In the listing below, count the lines that contain the string "share", and state that number without further words.

*Entries shown*.
--------
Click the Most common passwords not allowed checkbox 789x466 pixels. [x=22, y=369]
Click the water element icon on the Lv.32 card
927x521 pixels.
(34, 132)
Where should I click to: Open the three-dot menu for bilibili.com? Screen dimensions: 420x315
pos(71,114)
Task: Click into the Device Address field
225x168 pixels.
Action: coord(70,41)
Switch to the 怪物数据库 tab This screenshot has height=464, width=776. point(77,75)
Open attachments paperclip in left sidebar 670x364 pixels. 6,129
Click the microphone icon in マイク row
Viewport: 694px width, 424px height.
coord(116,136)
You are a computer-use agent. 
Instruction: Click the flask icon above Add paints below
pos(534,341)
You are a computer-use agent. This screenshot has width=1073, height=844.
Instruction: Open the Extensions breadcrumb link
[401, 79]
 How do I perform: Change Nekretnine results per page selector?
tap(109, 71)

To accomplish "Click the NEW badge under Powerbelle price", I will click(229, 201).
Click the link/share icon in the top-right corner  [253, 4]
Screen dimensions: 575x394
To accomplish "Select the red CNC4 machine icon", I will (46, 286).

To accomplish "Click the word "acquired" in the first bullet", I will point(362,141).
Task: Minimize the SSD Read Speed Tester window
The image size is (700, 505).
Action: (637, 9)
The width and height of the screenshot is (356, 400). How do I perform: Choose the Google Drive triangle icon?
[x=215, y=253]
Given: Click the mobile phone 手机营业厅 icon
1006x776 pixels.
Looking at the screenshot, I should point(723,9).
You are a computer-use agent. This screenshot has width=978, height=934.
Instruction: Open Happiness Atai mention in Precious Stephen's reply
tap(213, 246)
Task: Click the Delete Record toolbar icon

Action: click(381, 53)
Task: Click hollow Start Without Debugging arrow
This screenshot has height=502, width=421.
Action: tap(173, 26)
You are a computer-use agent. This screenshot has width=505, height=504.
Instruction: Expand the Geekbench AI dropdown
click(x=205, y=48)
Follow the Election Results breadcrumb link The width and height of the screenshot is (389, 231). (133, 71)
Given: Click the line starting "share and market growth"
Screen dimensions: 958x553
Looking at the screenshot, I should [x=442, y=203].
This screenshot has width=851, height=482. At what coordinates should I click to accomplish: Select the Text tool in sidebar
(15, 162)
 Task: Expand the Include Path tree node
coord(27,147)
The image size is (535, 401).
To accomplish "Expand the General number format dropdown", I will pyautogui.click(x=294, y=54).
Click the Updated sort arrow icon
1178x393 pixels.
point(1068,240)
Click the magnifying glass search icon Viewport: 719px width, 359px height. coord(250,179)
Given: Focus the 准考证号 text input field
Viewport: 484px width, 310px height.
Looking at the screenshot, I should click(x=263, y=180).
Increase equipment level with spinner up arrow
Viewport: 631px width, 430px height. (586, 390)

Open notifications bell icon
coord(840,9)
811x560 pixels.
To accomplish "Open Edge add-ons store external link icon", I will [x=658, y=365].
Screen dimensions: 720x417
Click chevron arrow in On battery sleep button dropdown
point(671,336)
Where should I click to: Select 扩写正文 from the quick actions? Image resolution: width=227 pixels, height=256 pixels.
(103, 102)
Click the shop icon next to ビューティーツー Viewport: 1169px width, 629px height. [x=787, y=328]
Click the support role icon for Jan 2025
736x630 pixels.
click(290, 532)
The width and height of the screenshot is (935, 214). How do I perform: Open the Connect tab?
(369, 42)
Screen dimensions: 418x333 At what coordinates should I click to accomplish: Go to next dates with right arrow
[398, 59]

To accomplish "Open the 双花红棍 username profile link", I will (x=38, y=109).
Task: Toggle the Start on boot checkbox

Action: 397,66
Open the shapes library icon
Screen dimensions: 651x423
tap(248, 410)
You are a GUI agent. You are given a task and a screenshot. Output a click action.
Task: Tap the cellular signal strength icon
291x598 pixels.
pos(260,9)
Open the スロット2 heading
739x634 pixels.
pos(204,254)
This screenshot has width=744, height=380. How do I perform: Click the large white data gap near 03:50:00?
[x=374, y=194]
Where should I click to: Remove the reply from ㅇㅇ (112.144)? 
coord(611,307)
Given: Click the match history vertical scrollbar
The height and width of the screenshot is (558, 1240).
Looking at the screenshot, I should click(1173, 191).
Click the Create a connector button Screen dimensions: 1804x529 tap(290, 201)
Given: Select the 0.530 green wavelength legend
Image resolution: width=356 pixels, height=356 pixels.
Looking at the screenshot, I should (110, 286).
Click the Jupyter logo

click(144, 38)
--------
*Output of the exercise*.
2